Theologe spricht über Nahtod-Erfahrungen
Der Theologe Werner Thiede beschäftigt sich schon lange mit dem Thema Nahtod-Erfahrungen. Zwar habe die wissenschaftliche Forschung bisher keinen Beweis für ein Leben nach dem Tod gefunden, Indizien deuteten aber darauf hin, dass es nach dem Tod weitergehe.

Das sagte Thiede im Interview mit dem Evangelischen Pressedienst (epd). Die wissenschaftlichen Erkenntnisse dazu erzeugten "auch bei vielen Atheisten eine gewisse Nachdenklichkeit, und das zurecht". Thiede ist außerplanmäßiger Professor für Systematische Theologie an der Uni Erlangen-Nürnberg und Pfarrer im Ruhestand.

epd: Herr Thiede, kann uns die Forschung zu Nahtod-Erfahrungen die Frage nach einem Leben nach dem Tod beantworten?

Thiede: Die internationale Nahtod-Forschung ist sich weithin einig darin, dass man nicht von einem Beweis für das Leben nach dem Tod sprechen kann. Es gibt aber durchaus Indizien, die in die Richtung deuten, dass es nach dem Tod weitergeht. Der Psychiater Bruce Greyson schreibt in seinem neuesten Buch "Nahtod" nach Jahrzehnten einschlägiger Forschung sinngemäß, dass bei seriösem wissenschaftlichem Hinsehen doch sehr viel für ein Überleben des Todes spricht. Und das bedeutet: Auch in unserer stark verweltlichten Kultur wäre die pauschale Annahme unzutreffend, dass die Religionen veraltet wären und jede Hoffnung über das Leben hinaus gleichsam dem Mittelalter zuzuordnen seien.

Es gibt aber doch nach wie vor auch die Position, es handle sich bei Nahtod-Erfahrungen nur um Halluzinationen?

Thiede: Selbstverständlich. Die Psychologin Susan Blackmore etwa hat viel darüber geschrieben, dass man Nahtoderlebnisse auch "materialistisch" deuten könne, als Einfluss von Sauerstoffmangel im Gehirn oder von körpereigenen Morphinen, sogenannten Endorphinen. Die können tatsächlich Erlebnisse erzeugen, die beispielsweise mit LSD-Erfahrungen verwandt sind.
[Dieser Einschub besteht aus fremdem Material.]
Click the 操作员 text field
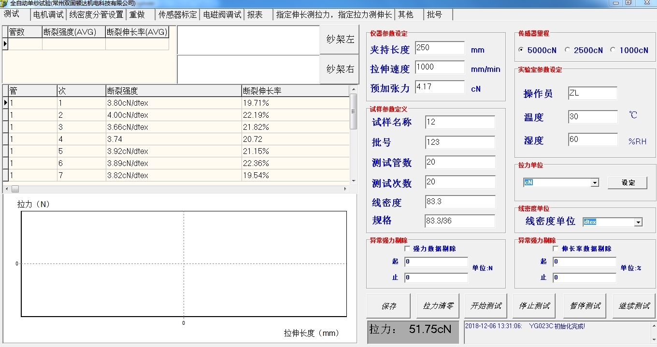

Aber es gibt eben auch genügend Indizien, dass da doch mehr im Gange ist.

"Es gibt genügend Indizien, dass da doch mehr im Gange ist."

Welche Indizien sprechen dafür, dass Nahtod-Erfahrungen mehr sind als Hirngespinste?

Thiede: Zum Beispiel legen viele aus dem "klinischen Tod" Zurückgekehrte ein erstaunliches Wissen an den Tag, das sie auf normalem Weg eigentlich nicht haben könnten. So werden Begegnungen mit abholenden Verwandten und Freunden auf der Grenzlinie interessanterweise immer nur mit solchen gemacht, die tatsächlich bereits verstorben waren. In mehreren Fällen war nicht einmal bekannt, dass die Betreffenden schon gestorben waren. Das gehört zu den eindrucksvollsten Phänomenen auf diesem Gebiet.

Die rein naturwissenschaftlichen Erklärungen überzeugen Sie also nicht?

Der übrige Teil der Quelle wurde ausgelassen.